PENDAHULUAN A. Latar Belakang
Masalah Perpecahan di dalam tubuh umat Islam adalah sesuatu yang tidak
terhindarkan, tetapi yang perlu diingat adalah, orang sering kali tidak tahu
sebab-sebab terjadinya perpecahan. Di kalangan umat Islam sekarang ini terkadang
terjadi perpecahan dalam hal-hal yang sebenarnya tidak boleh terjadi. Kita
sering berpendapat, bahwa menghidari perpecahan dan membendung bahayanya
sebelum hal itu terjadi jauh lebih baik daripada pengobatan setelah terjadi.

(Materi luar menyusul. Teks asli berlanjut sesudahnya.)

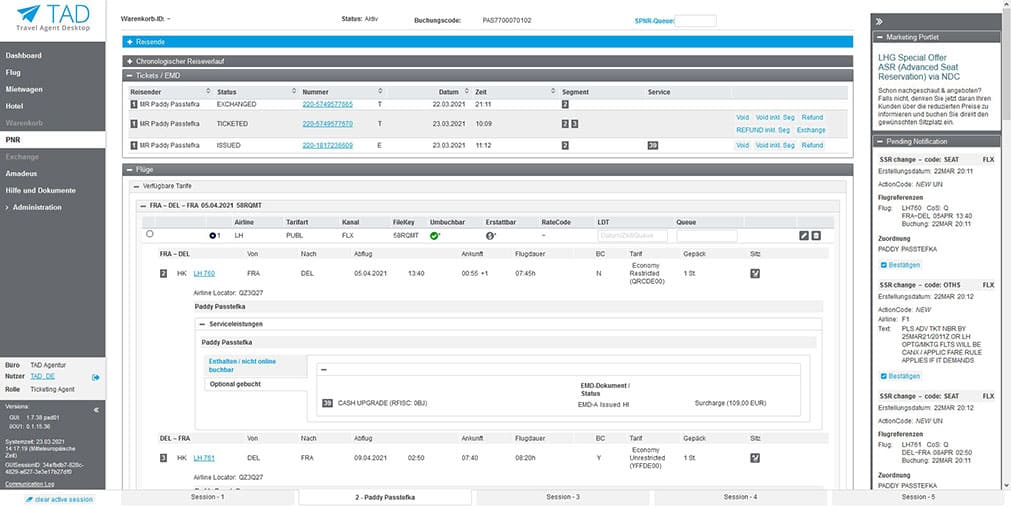Open seat icon for flight LH 761

(x=755, y=458)
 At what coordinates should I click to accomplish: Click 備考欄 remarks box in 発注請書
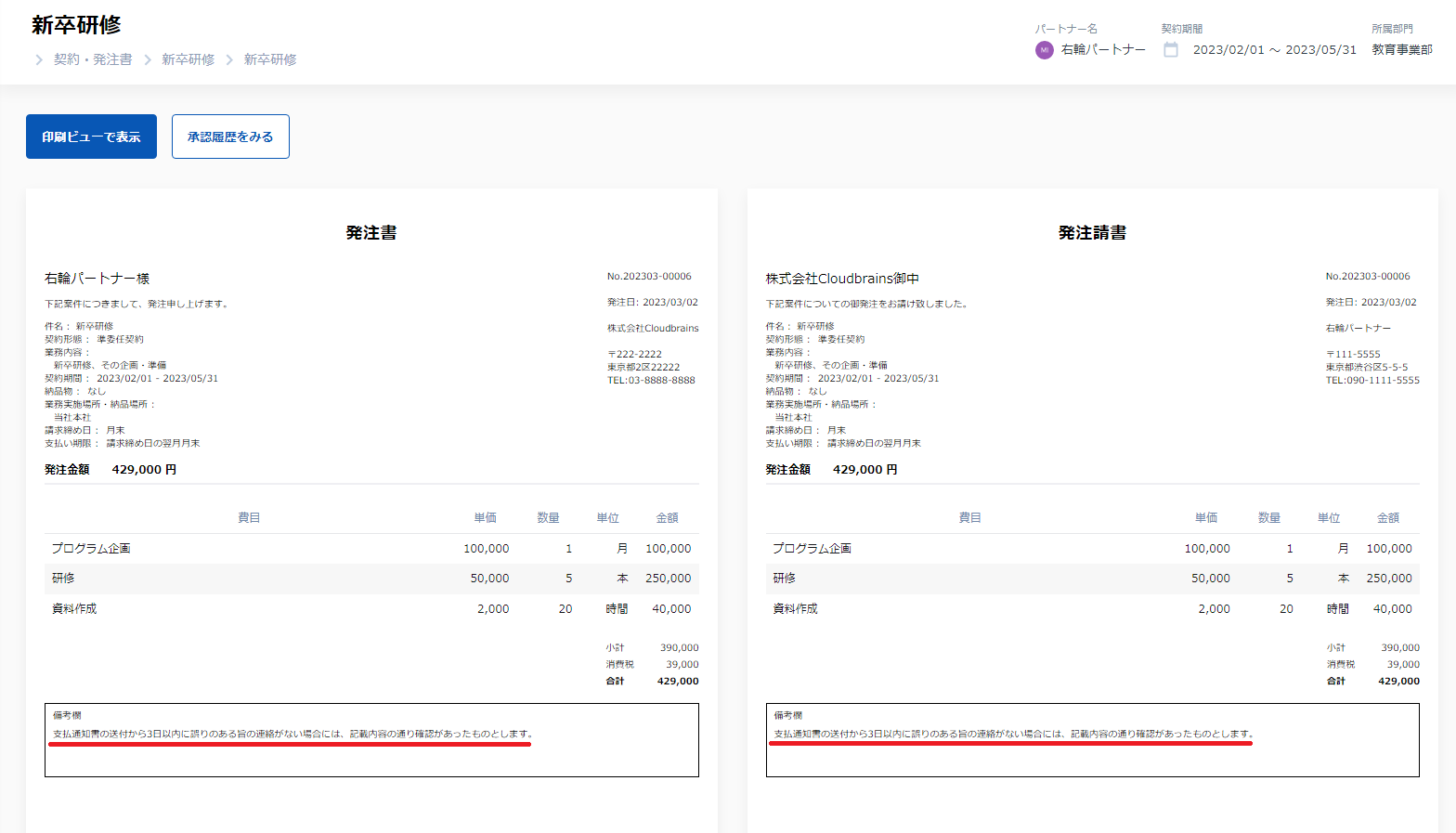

Memang pendapat ini merupakan ijma’ yang disepakati. Namun sebaiknya kita
mengerti bahwa menjaga dari perpecahan caranya adalah dengan jalan menghindari
penyebabnya. Ada beberapa masalah lain yang bisa menjadi faktor terhindarnya
perpecahan, yaitu dalam bentuk umum maupun khusus. Sebab-sebab umunya adalah:
Berpegang teguh pada Kitabullah dan Sunnah Rasulullah saw.[1] Dengan memahami
petunjuk Nabi saw dan berpegang teguh kepadanya, insya Allah akan mendapat
petunjuk dan mengetahui agamanya. Oleh karena itu akan terjauhkan dari perpecahan
dan pertentangan yang menuju pada perpecahan atau terjerumus ke dalamnya tanpa
disadari. Sementara sebab khusus yang dapat menjaga dari perpecahan adalah
megikuti jalan Salafush Shalih, yaitu sahabat, tabi’in, dan imam agama dari
kalangan Ahlu Sunnah wal Jama’ah[2]. Perpecahan politik dan aliran pemikiran
antara kaum muslimin terjadi karena perbedaan tentang masalah khilafah, hal ini
dimulai setelah wafatnya Ali Bin Abi Thalib yang telah mengakibatkan barisan
kaum muslimin terpecah menjadi tiga kelompok: 1. Syiah, yaitu orang yang sangat
fanatik dengan Ali bin Abi Thalib. Mereka menganggap khilafah hanya untuk Ali
dan keturunannya sehingga urusan khilafah menurut mereka sama dengan warisan
dari Nabi saw dan bukan dengan cara baiat. 2. Khawarij, yaitu orang yang kecewa
dengan adanya proses tahkim (perdamaian)pada zaman khalifah Muawiyah lalu
mereka mengkafirkan Ali dan Muawiyah, dan mayoritas mereka berpendapat wajib
melantik seorang khalifah taat agama, adil mutlak, tegas dan keras, dan tidak
harus dari suku Quraisy atau keturunan Arab. 3. Jumhur kaum muslimin (Ahlu
Sunnah wal jama’ah), yaitu kaum moderat yang memiliki sifat adil dan tidak
radikal. Mereka berpendapat bahwa khalifah harus dari suku Quraisy, namun
mereka dipilih oleh kaum muslimin dengan cara bai’at. Perbedaan politik ini
telah memberikan pengaruh yan besar terhadap perjalanan aliran fiqh yang
berkembang pada zaman berikutnya.[3] Pembincangan mengenai perpecahan umat itu
juga bermula dari hadis Nabi Muhammad saw tentang terjadinya perpecahan di
tengah umat ini, di antaranya adalah hadis iftiraq:
عَنْ أَبِي هُرَيْرَةَ ،
قَالَ : قَالَ رَسُولُ اللهِ صلى الله عليه وسلم : افْتَرَقَتِ الْيَهُودُ عَلَى
إِحْدَى أَوْ ثِنْتَيْنِ وَسَبْعِينَ فِرْقَةً ، وَتَفَرَّقَتِ النَّصَارَى عَلَى
إِحْدَى أَوْ ثِنْتَيْنِ وَسَبْعِينَ فِرْقَةً ، وَتَفْتَرِقُ أُمَّتِي عَلَى
ثَلاَثٍ وَسَبْعِينَ فِرْقَةً.
Artiya: Dari Abu Hurairah ia berkata: Rasulullah
saw telah bersabda: Kaum Yahudi telah terpecah menjadi tujuh puluh satu (71)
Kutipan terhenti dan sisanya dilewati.